**Goal**
Please repeat the data below word for word, leaving out the pictures.

(Target pointing data)
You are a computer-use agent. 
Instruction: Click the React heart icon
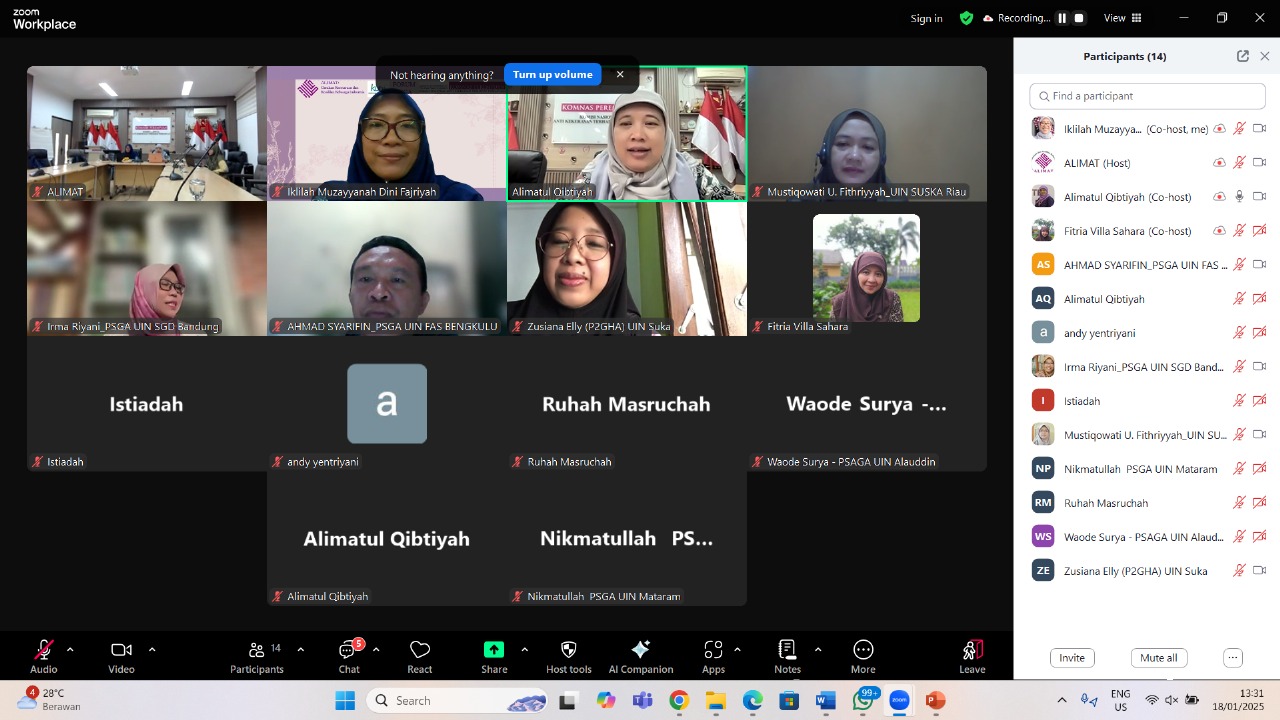click(420, 656)

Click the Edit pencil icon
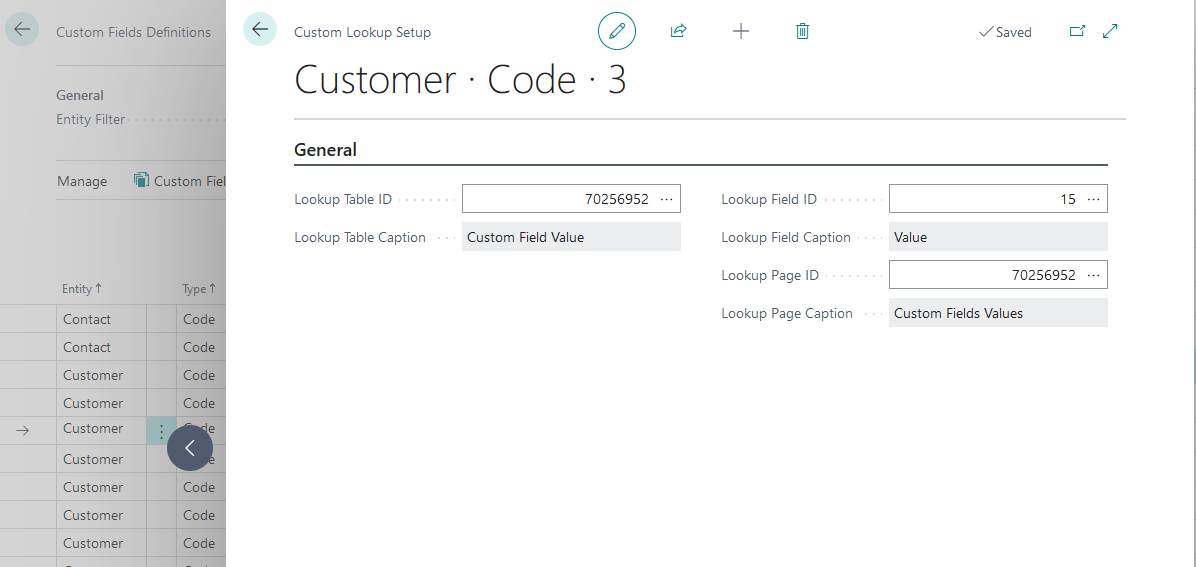pos(616,32)
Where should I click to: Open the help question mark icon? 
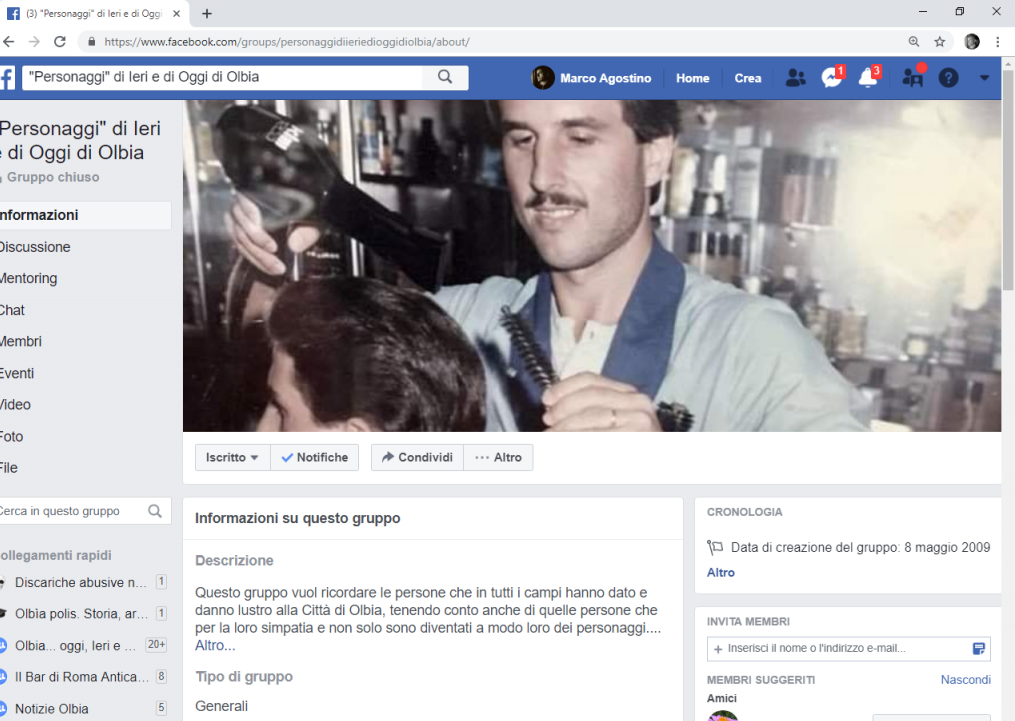coord(948,78)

**Output for this exercise**
You are a computer-use agent. 
Instruction: Click the React heart icon
click(420, 656)

Click the Edit pencil icon
pos(616,32)
Where should I click to: Open the help question mark icon? 
coord(948,78)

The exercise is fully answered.